Ich habe mich nicht nur mit dem Unternehmer, dem Inhaber unterhalten, sondern auch mit den Beschäftigten, die an den CNC-Maschinen stehen. Diese haben mir gesagt: Herr Franke, wir haben das Hochwasser hier überlebt; wir haben während dieser Zeit ohne zu schauen, wie viele Stunden wir nachts gearbeitet haben, um die Maschinen wieder in Gang zu bringen, hier gearbeitet. Wir werden auch diese Krise gemeinsam überstehen. Wir stehen zu unserem Unternehmen; wir wollen hier beschäftigt bleiben und wir werden das mit dem Unternehmen gemeinsam auch wieder hinbekommen.

(Beifall bei der FDP)

Ich habe mich mal ein bisschen umgeschaut. Ich habe mir natürlich auch die Programme der Partei DIE LINKE und die Homepage der Fraktion DIE LINKE im Bundestag angesehen. Dazu muss ich sagen: Frau Rogée, Sie waren hier wirklich eine sehr moderate Verhandlerin; denn dort steht etwas ganz anderes. Ich möchte daraus Folgendes zitieren:

„Die Fraktion DIE LINKE fordert eine Ausweitung des Kündigungsschutzes. Sie fordert eine Mindestabfindung von einem Monatsgehalt pro Beschäftigungsjahr. Nicht zuletzt müssen in profitablen Unternehmen Kündigungen verboten werden.“

Wer legt eigentlich fest, wann ein Unternehmen profitabel ist?

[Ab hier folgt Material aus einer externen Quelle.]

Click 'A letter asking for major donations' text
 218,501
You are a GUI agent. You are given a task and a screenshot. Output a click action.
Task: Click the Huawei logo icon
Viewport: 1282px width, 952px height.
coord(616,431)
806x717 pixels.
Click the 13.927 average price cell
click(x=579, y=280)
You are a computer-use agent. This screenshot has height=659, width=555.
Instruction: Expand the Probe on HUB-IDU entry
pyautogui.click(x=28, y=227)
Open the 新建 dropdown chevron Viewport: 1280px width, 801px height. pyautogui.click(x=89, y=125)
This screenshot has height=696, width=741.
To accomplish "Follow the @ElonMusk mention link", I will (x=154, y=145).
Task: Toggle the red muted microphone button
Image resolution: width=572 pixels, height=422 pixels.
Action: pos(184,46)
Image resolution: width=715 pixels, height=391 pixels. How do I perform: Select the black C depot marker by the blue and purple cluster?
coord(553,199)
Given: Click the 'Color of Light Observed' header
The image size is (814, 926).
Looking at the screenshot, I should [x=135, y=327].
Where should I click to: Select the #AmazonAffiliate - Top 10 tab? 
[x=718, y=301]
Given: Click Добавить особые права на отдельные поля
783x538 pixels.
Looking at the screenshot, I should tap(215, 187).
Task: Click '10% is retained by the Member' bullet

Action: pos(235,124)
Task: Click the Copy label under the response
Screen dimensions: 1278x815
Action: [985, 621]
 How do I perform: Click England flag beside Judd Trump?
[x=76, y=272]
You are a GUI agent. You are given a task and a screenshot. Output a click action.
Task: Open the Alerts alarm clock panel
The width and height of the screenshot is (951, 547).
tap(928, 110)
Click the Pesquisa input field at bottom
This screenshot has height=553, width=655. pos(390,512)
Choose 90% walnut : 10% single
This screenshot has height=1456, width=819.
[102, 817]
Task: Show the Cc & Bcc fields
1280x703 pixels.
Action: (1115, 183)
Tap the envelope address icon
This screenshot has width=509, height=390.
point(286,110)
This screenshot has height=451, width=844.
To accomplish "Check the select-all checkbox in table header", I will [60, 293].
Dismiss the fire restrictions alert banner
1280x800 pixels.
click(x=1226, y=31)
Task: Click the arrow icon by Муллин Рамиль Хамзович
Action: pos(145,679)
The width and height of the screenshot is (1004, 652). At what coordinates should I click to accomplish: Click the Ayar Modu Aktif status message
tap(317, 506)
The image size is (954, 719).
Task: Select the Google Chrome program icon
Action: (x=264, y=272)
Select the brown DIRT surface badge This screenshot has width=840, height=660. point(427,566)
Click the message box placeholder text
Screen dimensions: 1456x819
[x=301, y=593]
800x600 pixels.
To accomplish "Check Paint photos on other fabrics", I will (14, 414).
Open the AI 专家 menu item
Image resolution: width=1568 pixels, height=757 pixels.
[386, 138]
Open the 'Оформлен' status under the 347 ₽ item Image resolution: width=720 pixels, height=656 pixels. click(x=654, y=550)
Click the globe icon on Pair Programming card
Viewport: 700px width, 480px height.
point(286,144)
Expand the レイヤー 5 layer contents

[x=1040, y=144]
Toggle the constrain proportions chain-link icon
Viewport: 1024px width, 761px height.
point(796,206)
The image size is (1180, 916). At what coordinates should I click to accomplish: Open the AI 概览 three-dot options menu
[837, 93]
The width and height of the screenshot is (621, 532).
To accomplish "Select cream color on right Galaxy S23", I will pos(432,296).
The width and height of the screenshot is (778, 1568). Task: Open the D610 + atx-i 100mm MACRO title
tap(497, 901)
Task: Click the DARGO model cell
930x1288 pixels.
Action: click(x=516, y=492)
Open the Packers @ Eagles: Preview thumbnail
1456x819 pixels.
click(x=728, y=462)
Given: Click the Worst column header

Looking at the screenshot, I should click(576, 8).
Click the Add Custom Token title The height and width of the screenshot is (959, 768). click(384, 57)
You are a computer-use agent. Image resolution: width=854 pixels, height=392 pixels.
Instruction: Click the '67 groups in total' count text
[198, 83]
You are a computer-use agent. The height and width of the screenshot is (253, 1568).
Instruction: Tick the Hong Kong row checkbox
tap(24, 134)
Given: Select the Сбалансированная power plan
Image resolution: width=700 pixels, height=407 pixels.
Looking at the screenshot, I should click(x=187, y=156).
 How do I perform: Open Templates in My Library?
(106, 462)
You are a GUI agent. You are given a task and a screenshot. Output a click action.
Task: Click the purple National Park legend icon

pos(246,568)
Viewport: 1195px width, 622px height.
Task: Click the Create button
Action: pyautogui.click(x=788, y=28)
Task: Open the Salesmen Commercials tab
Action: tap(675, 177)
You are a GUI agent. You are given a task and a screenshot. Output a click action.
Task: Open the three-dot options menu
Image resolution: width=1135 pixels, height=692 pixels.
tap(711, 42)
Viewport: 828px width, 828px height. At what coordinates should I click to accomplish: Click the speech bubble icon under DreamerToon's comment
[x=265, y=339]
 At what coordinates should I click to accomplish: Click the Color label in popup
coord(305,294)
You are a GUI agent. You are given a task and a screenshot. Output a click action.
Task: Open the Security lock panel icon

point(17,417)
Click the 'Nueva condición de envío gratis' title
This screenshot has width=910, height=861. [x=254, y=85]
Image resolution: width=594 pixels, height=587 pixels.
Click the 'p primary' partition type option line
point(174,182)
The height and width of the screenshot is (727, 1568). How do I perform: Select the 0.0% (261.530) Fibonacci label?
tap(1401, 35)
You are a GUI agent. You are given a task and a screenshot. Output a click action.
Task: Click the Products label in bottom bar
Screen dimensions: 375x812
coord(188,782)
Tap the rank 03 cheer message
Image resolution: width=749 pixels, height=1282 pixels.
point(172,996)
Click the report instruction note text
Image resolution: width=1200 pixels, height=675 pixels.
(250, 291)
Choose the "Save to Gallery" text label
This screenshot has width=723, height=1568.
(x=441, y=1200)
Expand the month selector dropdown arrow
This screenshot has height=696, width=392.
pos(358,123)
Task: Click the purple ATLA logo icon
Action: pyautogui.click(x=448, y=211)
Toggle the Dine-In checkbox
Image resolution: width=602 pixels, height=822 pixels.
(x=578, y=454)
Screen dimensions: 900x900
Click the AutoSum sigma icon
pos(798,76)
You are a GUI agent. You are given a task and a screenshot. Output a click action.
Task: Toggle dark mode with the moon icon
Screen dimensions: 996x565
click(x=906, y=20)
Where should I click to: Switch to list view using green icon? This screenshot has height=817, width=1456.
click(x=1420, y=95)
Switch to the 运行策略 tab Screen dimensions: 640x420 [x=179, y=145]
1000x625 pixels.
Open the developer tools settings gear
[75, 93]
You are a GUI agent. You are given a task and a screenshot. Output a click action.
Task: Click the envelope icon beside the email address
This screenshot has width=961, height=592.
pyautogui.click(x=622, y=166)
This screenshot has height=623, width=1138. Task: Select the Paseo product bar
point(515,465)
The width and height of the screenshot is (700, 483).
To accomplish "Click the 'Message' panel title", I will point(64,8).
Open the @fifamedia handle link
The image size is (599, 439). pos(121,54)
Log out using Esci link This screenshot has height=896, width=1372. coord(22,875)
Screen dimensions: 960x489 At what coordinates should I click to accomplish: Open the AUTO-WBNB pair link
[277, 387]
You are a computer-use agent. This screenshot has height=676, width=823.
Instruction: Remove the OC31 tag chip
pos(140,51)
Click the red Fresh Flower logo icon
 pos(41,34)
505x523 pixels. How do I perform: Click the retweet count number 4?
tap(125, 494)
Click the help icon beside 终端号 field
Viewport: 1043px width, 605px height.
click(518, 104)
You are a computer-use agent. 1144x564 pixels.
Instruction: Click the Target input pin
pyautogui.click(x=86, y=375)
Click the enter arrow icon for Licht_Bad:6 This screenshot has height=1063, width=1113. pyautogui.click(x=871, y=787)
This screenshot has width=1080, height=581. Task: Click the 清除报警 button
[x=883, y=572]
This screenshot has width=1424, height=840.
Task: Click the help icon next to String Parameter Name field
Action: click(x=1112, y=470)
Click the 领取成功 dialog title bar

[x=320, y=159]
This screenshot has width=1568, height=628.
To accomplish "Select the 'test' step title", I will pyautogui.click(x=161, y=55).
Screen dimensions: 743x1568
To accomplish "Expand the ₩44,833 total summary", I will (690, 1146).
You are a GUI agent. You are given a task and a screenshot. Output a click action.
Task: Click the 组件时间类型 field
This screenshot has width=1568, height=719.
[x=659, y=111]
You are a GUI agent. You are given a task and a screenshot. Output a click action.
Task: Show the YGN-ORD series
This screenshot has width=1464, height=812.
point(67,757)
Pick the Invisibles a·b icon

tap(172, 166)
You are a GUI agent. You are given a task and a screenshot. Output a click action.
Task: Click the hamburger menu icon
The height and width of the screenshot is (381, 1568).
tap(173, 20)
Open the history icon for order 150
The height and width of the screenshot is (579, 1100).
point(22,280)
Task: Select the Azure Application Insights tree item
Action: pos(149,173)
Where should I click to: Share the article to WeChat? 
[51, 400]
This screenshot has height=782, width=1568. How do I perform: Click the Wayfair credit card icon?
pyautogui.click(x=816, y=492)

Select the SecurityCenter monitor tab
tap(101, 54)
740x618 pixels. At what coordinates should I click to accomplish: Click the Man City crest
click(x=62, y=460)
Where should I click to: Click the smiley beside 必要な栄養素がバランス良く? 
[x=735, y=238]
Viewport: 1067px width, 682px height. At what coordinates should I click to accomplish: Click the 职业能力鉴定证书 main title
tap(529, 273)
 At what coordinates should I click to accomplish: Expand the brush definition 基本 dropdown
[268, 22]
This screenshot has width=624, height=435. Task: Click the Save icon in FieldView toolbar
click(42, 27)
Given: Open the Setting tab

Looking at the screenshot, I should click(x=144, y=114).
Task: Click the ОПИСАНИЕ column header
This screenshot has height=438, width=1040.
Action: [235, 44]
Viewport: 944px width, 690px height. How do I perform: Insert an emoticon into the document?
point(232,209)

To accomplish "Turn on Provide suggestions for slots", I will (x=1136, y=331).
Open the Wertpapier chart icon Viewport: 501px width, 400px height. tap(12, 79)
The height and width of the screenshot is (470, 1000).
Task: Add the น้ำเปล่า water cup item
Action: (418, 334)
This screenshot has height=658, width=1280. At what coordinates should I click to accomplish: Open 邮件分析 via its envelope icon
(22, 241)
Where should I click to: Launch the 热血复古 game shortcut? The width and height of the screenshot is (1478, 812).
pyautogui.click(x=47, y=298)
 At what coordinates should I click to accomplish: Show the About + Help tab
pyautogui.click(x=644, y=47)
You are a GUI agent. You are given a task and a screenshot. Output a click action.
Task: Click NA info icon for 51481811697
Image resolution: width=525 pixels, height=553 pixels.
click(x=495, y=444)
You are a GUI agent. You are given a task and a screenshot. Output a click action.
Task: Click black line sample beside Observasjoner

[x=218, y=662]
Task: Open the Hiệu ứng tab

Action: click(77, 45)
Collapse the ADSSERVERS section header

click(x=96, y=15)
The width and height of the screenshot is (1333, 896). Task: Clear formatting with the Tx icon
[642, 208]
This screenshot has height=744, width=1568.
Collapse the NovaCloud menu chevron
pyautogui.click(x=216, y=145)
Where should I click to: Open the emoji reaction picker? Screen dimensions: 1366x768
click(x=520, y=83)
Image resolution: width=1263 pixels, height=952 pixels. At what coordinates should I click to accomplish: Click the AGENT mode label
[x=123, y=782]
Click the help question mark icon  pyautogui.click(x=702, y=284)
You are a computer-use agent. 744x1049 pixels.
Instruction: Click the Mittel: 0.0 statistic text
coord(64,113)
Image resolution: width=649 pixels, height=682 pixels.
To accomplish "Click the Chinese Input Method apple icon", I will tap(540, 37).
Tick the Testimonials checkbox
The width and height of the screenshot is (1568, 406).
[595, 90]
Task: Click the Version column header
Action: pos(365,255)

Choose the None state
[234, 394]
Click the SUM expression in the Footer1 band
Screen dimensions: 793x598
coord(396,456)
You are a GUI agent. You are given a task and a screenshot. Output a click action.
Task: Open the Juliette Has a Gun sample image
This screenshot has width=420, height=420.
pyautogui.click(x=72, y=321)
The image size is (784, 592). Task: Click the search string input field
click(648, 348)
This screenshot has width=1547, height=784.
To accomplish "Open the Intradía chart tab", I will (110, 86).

(Herr Dr. Thiel, DIE LINKE: Das Finanzamt! - Frau Rogée, DIE LINKE: Also, das erkennt man schon! - Zuruf von Herrn Kosmehl, FDP - Herr Gallert, DIE LINKE: Leute, die zahlen Steuern!)

Ein anderes Zitat:

„Die Fraktion DIE LINKE fordert die flächendeckende Einführung eines gesetzlichen Mindestlohns, der in der nächsten Wahlperiode auf 10 € pro Stunde erhöht wird und Jahr für Jahr mindestens in dem Maße wächst, wie die Lebenshaltungskosten steigen. Wenn in einer Branche der unterste Tariflohn über dem gesetzlichen Mindestlohn liegt, so soll dieser für allgemeinverbindlich erklärt werden.“

Jetzt kommt noch ein schöner Satz:

„Dazu ist die Allgemeinverbindlichkeitserklärung auch ohne Zustimmung der Arbeitgeberverbände zu erleichtern.“

(Herr Borgwardt, CDU, lacht)

Wenn man sich diese Forderung einmal genau vor Augen führt, stellt man fest: Der Staat legt jedes Jahr einen

neuen Mindestlohn fest, der sich nur in eine Richtung entwickeln kann, der nämlich nur steigen kann.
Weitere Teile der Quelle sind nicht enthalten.